→ DIRECTION
Select each line in the records that contains the word "Choose". Case matters.

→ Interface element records
————————

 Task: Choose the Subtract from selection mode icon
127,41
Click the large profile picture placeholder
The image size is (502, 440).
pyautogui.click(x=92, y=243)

————————

→ CORRECT ANSWER
 Task: Choose the Subtract from selection mode icon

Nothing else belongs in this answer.